Sunday 18 August 2013

More wrinkles please...


In youth we learn; in age we understand.

Marie von Ebner-Eschenbach

I turned 42 today. I felt I should give it a wee mention. In 2011 I was awaiting my 40th birthday with a strange feeling. I remember being quite fixated on the idea of it. I discussed it with my friend who had turned 40 the previous year. We pondered the whole notion of what we decided was the year that you realised that statistically you had lived half of your life (well statistically depending upon where you live, the life expectancy post code lottery and all that). I wasn't sure whether or not I was buying into a culture obsessed with age or if I was just feeling more mortal, having lived half my life.

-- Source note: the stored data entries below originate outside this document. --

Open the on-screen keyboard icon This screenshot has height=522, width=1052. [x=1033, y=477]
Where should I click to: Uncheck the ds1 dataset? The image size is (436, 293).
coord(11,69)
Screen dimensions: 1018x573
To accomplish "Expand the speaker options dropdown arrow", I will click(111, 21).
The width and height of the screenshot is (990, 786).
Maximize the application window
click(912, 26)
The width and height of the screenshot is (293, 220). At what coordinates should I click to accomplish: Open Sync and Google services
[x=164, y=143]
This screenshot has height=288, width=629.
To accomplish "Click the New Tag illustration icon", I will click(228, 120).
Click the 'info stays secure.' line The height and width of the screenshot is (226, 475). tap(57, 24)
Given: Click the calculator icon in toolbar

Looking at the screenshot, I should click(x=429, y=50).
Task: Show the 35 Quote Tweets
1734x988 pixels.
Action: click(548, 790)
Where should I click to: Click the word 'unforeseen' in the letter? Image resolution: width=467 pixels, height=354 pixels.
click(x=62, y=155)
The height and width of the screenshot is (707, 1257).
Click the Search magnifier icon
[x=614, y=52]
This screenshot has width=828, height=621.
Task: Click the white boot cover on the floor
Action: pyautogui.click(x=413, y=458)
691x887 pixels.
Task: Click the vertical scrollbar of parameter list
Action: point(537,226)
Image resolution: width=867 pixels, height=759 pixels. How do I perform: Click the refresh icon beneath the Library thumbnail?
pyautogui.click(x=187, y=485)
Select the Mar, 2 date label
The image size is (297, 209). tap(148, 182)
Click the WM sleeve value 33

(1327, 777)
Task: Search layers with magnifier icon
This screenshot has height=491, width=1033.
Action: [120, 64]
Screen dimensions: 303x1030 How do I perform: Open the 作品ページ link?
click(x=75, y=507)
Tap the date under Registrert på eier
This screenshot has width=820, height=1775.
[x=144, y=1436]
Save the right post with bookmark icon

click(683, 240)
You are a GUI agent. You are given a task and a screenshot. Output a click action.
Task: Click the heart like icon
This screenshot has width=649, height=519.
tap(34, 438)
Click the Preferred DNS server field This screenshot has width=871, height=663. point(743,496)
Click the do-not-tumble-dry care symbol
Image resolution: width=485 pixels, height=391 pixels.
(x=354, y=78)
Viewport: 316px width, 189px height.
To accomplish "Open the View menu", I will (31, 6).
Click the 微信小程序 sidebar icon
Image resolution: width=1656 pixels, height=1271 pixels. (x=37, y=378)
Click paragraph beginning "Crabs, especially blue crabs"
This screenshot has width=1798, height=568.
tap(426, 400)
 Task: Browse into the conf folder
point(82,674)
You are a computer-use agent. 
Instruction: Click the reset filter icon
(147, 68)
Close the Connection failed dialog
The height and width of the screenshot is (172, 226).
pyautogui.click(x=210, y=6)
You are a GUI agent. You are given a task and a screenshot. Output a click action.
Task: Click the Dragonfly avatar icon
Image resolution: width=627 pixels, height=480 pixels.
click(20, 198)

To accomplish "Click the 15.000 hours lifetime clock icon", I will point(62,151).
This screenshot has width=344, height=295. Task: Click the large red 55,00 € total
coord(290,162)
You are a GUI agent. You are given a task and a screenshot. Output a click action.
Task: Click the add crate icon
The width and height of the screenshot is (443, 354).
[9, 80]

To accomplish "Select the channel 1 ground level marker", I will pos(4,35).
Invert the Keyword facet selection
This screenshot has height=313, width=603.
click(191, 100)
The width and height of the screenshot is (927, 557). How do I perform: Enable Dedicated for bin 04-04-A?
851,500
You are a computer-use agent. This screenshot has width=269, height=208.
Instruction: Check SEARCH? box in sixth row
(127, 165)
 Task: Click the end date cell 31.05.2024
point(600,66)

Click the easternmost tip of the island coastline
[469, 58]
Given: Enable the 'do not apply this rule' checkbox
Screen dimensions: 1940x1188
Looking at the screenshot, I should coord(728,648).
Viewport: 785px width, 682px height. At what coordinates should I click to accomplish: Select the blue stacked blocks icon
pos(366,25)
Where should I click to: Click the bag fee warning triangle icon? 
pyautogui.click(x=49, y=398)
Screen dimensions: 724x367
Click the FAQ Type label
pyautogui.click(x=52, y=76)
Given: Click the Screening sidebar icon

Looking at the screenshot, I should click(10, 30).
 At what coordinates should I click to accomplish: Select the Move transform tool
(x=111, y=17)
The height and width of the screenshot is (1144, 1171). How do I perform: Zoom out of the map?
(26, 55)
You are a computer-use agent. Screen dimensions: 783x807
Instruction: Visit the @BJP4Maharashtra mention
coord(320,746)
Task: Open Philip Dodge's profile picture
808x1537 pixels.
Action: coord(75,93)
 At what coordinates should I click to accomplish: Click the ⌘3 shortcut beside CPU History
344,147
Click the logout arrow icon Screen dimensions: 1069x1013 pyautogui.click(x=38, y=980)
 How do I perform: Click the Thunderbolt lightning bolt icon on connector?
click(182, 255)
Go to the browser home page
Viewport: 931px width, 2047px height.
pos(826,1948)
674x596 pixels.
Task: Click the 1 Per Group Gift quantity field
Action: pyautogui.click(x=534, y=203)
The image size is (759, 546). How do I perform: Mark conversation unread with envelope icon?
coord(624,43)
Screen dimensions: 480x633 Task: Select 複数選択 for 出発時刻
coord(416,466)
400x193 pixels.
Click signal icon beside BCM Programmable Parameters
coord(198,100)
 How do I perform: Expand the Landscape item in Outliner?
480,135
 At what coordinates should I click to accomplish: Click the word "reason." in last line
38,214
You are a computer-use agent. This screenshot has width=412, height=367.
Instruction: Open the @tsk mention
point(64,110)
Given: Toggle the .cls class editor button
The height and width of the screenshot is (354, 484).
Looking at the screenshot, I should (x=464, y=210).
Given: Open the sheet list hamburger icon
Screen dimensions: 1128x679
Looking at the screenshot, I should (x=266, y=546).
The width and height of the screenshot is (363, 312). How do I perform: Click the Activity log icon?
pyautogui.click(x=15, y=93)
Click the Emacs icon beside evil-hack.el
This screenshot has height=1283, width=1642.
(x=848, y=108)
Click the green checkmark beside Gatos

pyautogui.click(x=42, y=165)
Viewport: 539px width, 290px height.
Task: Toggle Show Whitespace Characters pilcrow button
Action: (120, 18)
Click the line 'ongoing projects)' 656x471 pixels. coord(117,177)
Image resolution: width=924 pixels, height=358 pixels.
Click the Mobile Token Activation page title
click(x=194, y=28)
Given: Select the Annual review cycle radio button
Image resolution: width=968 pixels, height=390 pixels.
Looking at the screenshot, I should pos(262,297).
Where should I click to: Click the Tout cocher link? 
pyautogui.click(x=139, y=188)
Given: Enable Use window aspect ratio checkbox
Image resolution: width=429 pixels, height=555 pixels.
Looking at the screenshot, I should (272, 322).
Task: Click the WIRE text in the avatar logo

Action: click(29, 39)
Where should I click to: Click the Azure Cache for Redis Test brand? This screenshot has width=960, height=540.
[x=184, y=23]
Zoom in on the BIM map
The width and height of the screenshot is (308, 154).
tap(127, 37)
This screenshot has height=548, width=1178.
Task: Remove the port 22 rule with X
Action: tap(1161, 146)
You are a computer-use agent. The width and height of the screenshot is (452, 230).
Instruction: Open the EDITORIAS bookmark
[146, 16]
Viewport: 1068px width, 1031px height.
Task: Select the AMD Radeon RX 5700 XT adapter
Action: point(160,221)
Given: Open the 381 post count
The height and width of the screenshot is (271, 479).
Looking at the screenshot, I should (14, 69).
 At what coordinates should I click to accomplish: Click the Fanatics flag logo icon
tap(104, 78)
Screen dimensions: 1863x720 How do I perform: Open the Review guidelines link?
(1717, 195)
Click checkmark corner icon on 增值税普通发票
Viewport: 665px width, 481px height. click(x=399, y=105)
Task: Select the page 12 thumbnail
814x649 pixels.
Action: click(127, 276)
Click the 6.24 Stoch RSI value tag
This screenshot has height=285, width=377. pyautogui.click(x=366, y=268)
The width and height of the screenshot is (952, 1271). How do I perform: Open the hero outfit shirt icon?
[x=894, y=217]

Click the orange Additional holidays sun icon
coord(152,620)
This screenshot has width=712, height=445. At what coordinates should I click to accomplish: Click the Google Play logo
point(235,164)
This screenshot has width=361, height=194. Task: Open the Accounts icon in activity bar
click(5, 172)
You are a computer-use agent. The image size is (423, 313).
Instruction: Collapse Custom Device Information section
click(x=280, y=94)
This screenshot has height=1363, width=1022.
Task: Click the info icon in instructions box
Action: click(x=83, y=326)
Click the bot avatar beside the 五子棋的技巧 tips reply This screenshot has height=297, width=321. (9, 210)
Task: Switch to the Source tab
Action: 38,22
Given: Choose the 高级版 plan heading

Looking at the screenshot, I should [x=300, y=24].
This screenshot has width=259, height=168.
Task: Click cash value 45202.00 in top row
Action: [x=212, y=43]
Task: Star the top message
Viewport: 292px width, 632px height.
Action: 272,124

Either way, I look back on it and laugh, kind of. How arrogantly, beautifully, optimistic to expect to live to 80 or thereabout. Today I celebrate my birthday with a very different perspective. I now WANT to be old. I want wrinkles (more wrinkles), I want all of the things that modern society dread and do anything to avoid. More importantly I want to see my daughter become an adult, I want to see grandchildren and everything else that we take for granted. The reality is that I most probably won't. Despite this I get to enjoy turning 42. I'm not burdened anymore with the anxiety that age brings to many. It's great. Each birthday that I have from now in will be a blessing, a bonus. I shared a post on facebook earlier which many will be familiar with about people wanting things (more money etc) when a cancer patient wants basically not to have cancer. I believe in the sentiment behind it and thus shared it, however I also believe that everything is relative. Just because you don't have cancer doesn't mean your worries and issues aren't a big deal to you. On the other hand wishing our lives away wanting material gain and striving for the perfect body or whatever it may be, does now strike me as a bit of a waste of time. Being caught up in the fear of ageing is to my mind the biggest waste of time. Age is experience, it's wisdom, it's empathy, it's compassion it's "getting it". Without people around us who have aged where would we be, who would guide us? I would love to be able to guide others and in particular my own child, for many years to come. If this means lines and sags and bags then fine. I will embrace them because every one of those lines will be testament to having lived. I really want to live.